In ESMA’s explanation to Cointelegraph, the regulator pointed to language indicating that where a third-country company solicits clients in the EU, it should not be treated as a service provided solely at the client’s exclusive initiative.



ESMA also referenced its official solicitation guidelines, which enumerate examples of conduct that can amount to solicitation targeting EU users. The regulator’s list includes operating websites and mobile apps, using social media, running online advertising, and engaging in sponsorships and influencer campaigns aimed at EU audiences.



For exchanges with established marketing footprints in Europe, that framing raises the compliance stakes: ongoing user acquisition and brand presence—especially through digital channels—may be difficult to square with a “reverse solicitation only” business model.



Binance transition questions and the Abu Dhabi servicing debate


The ESMA clarification followed Binance’s communications to users about adjusting services in certain EU countries as part of its MiCA transition. Binance told users in countries including Poland, France, Spain, and Italy that changes were underway, while stating that users in other jurisdictions would not need to take action if the exchange did not operate through a local registered entity in their location—saying “no action is required at this time” in those cases.

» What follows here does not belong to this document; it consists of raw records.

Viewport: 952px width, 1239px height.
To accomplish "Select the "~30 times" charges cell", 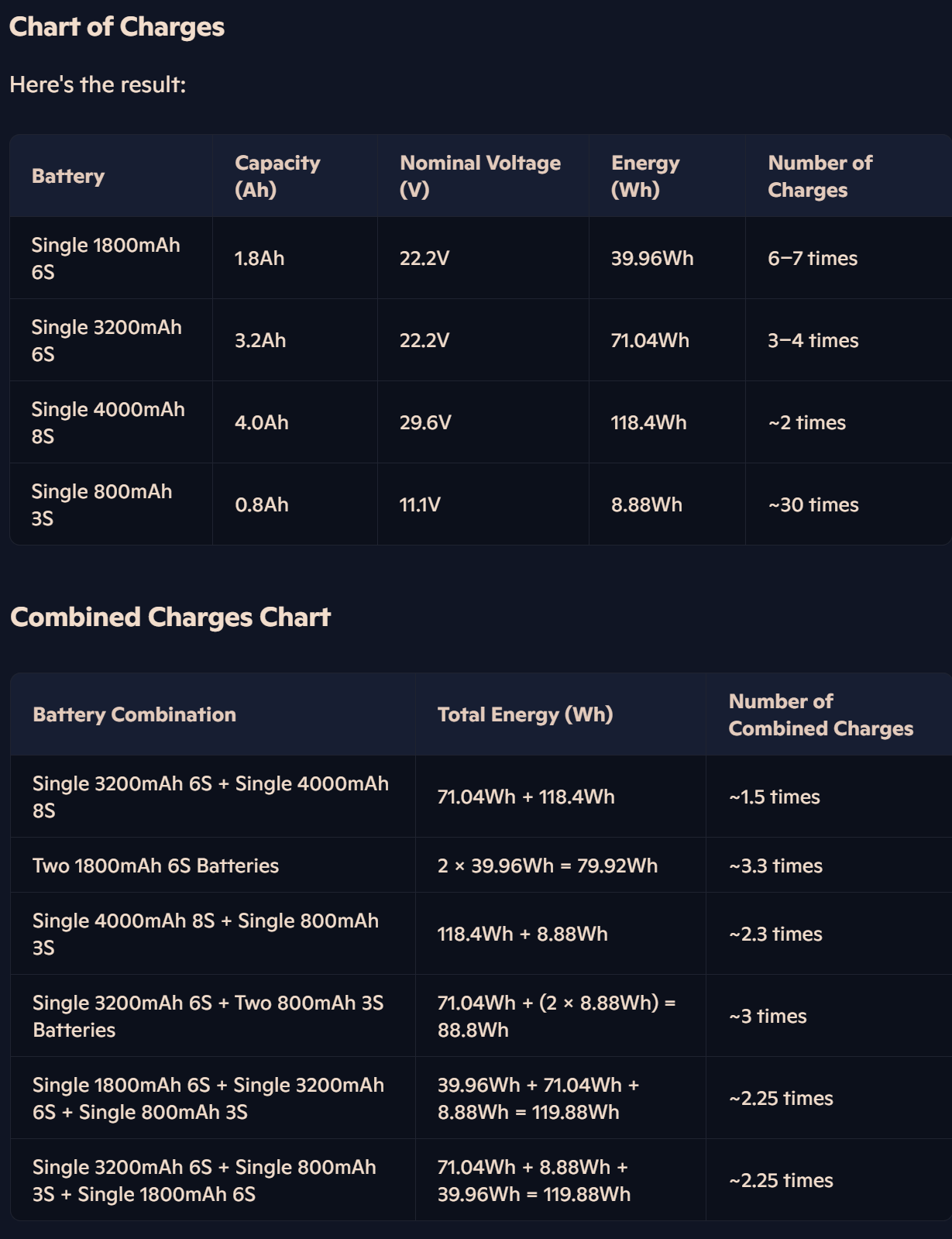I will pos(813,504).
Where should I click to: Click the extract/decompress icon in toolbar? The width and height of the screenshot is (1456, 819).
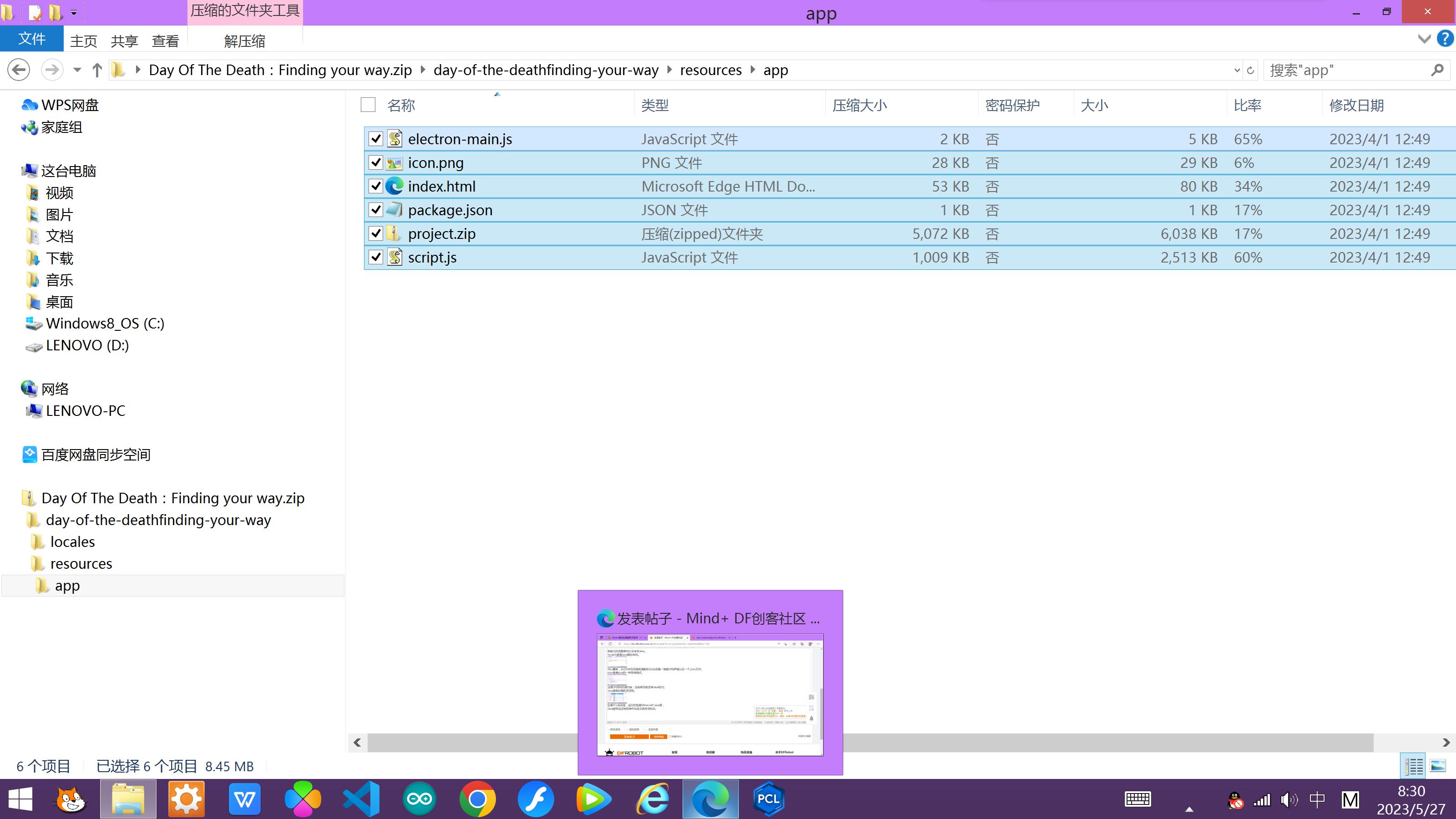tap(244, 41)

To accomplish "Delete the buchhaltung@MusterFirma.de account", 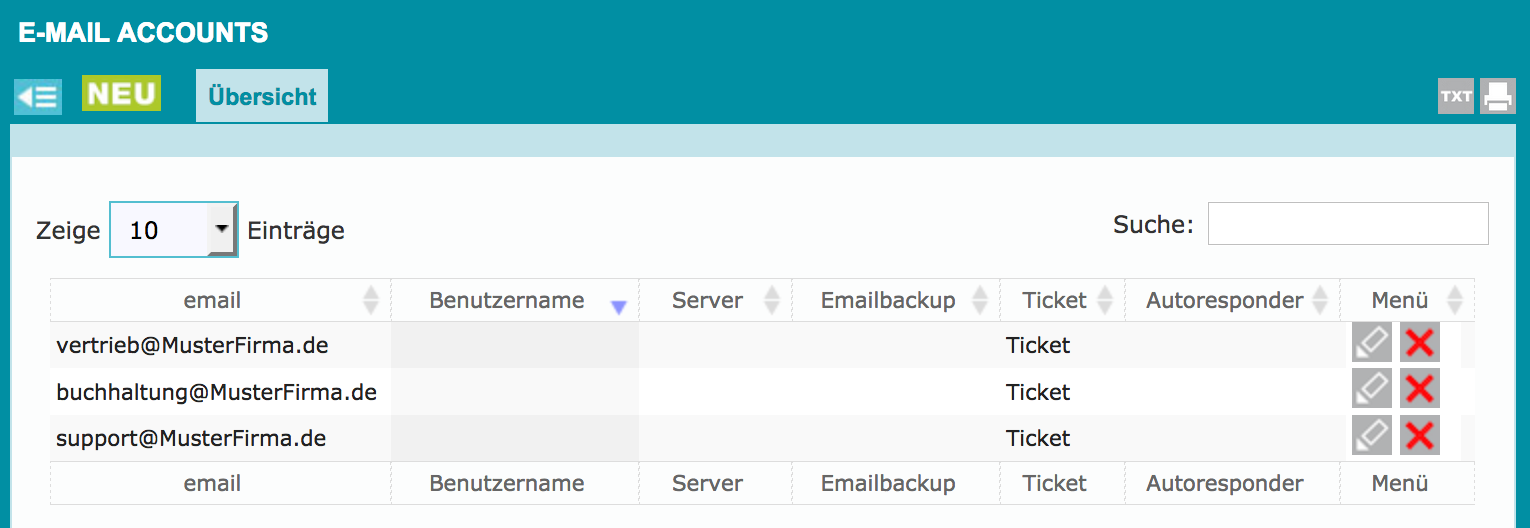I will point(1419,391).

In parallel, screenshots of Binance customer support messages circulated on social media appeared to suggest that some EU users could be serviced through Binance’s Abu Dhabi Global Market (ADGM) entity. That possibility triggered legal pushback.



Yuriy Brisov, a lawyer at Digital & Analogue Partners, told Cointelegraph that an Abu Dhabi license has no effect under MiCA for the purpose of serving EU clients, because MiCA treats Abu Dhabi as a third country—similar to other non-EU jurisdictions such as the United States or Singapore.



Brisov argued that if Binance claims certain EU users are being serviced through ADGM, then under MiCA terms this would still mean a non-EU company is serving those users. He added that the reverse solicitation exemption was intended for isolated situations where an EU customer independently approaches a non-EU firm, rather than for maintaining an existing customer base built through years of marketing and outreach.



Binance did not respond to repeated requests from Cointelegraph seeking clarification on whether any EU users would be serviced through its ADGM entity after the MiCA deadline.



Why this distinction may shape compliance—and user experience—across the EU


MiCA’s structure, as reflected in ESMA’s guidance, places the burden on the legal entity doing the serving. The result is that corporate group complexity may not help exchanges avoid licensing requirements: a non-EU entity cannot rely on the existence of a separate regulated license elsewhere to automatically bring EU services under MiCA.



For investors and users, this matters in concrete ways. The question is not only whether an exchange remains accessible, but which entity is actually providing the service after the deadline—because that determines whether MiCA’s consumer and regulatory protections attach.



Looking ahead, the most important variable will be how exchanges implement their transition in practice. ESMA’s emphasis on “solicitation” through everyday digital operations suggests that firms may need to take careful steps to ensure their EU-facing activities do not undermine any attempt to rely on reverse solicitation. Meanwhile, regulators and courts are likely to treat “entity-level” licensing compliance as a central requirement rather than a technicality.



Readers should watch for more direct confirmations from exchanges about which specific MiCA-authorized entities will handle EU/EEA users after July 1, and whether regulators pursue cases where marketing activity and account servicing appear inconsistent with the reverse solicitation framework.